Le graffiti reflète notre réalité, nos valeurs »
Docta
Dans une Guinée marquée par les bouleversements politiques, Chimère bénéficie du soutien des autorités locales. Le gouverneur de Conakry lui a même donné « carte blanche » pour peindre. Sur un mur du centre-ville, son portrait du colonel Mamadi Doumbouya, figure du pouvoir actuel, attire les regards.
« Cela rappelle notre histoire, nos héros », confie Ousmane Sylla, un jeune chauffeur conakryka. « Le graffiti embellit la ville, il donne de la vie à nos rues. »
Femmes et Inclusion : une Révolution à Venir
Mais dans ce monde encore très masculin, les femmes restent rares.
Mama Aissata Camara, l’une des pionnières guinéennes, milite pour changer cette réalité :
On dit que le graffiti, c’est pour les hommes, mais c’est faux.

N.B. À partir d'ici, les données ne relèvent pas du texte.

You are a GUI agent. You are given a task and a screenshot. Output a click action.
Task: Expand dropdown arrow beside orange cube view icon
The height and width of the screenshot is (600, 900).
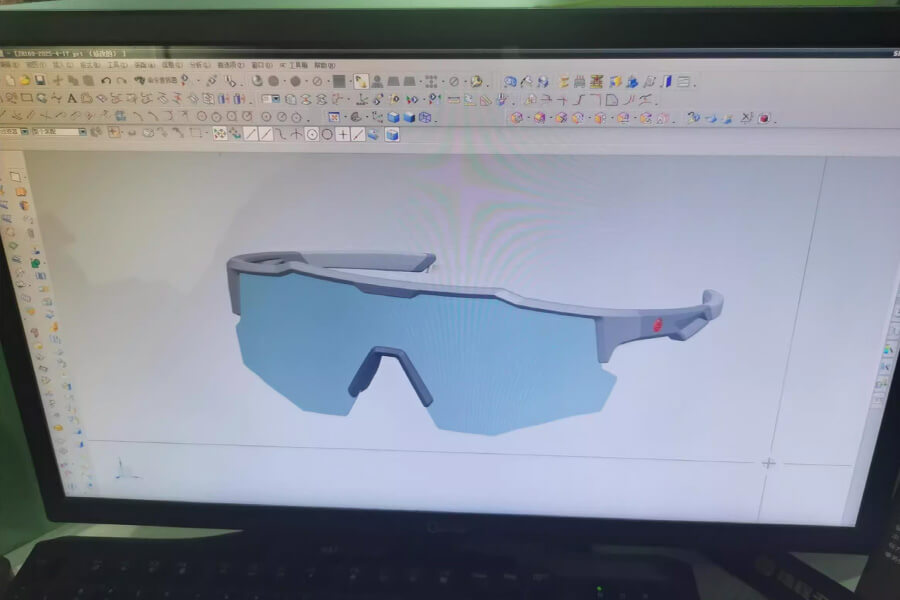(528, 118)
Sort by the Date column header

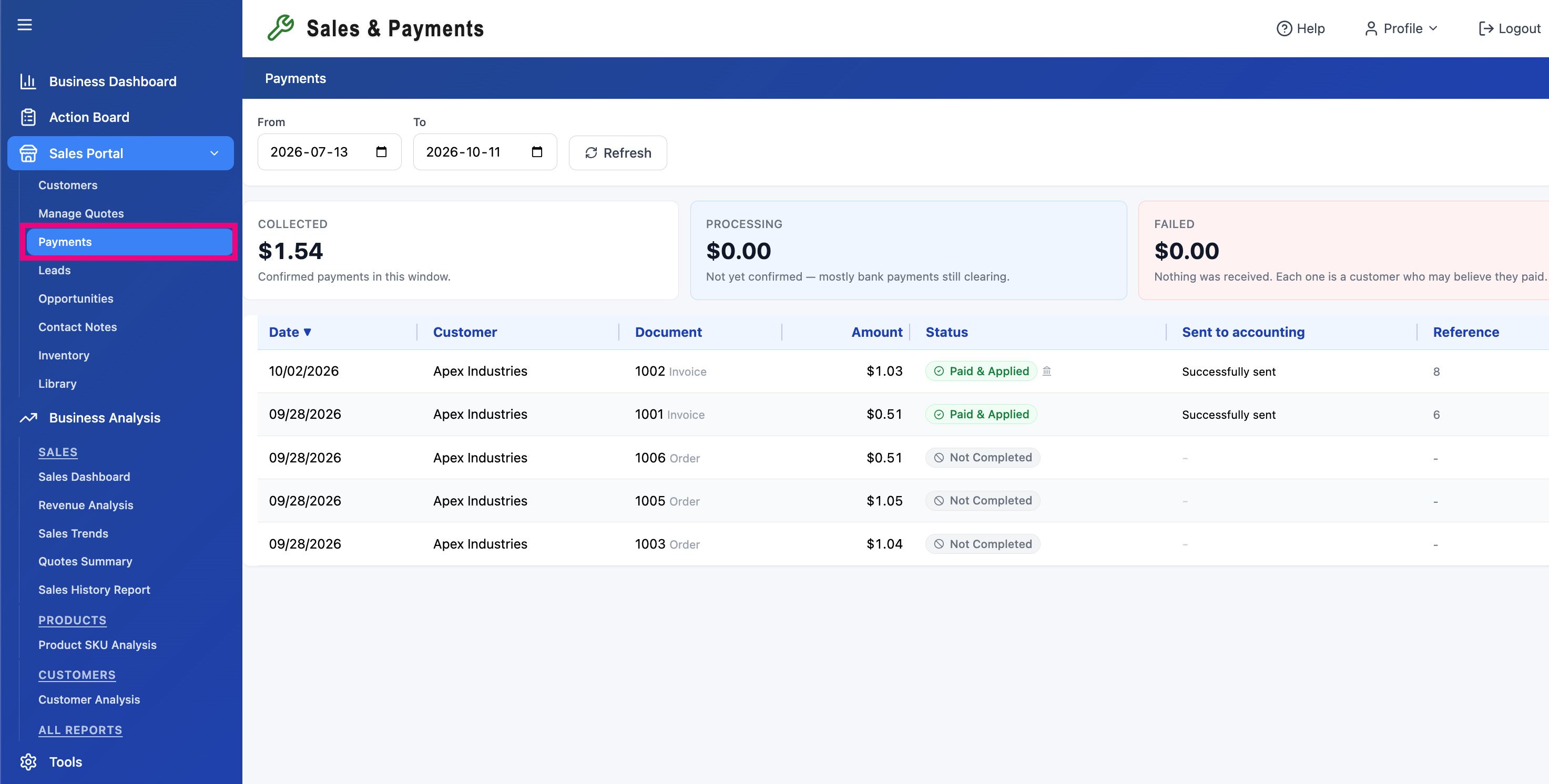[290, 332]
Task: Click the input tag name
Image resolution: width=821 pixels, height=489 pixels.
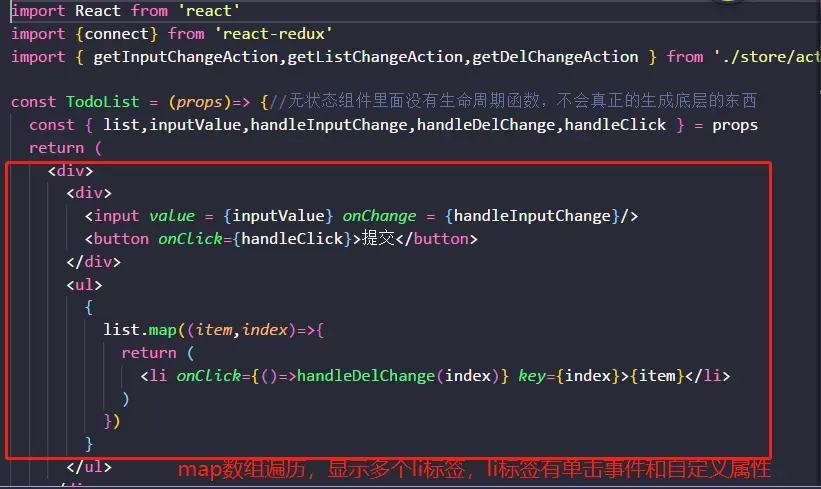Action: click(116, 216)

Nous aussi, nous avons des choses à dire, à peindre, à revendiquer.
Mama Aissata Camara
À Dakar, les femmes représentent à peine 20 % des graffeuses actives, mais leur présence grandit.
Pour Chimère, leur arrivée est essentielle :
« Plus il y aura de femmes dans le graffiti, plus notre art sera riche et sincère. »
Des Murs comme Mémoire collective
Aujourd’hui, les façades de Conakry et de Dakar racontent une autre histoire : celle d’une jeunesse africaine qui refuse le silence.
À travers les visages peints de héros et de figures culturelles, le graffiti devient une écriture murale de l’identité africaine — un acte de mémoire, de résistance et de liberté.
« Quand je peins, je ne cherche pas à copier le monde, mais à le refléter tel que nous le vivons », confie Chimère, observant sa dernière fresque sécher sous le soleil.
Du Sénégal à la Guinée, du pionnier Docta à son disciple Chimère, le graffiti n’est plus un cri marginal :
c’est une affirmation collective, une fierté africaine qui s’affiche désormais en grand format sur les murs du continent.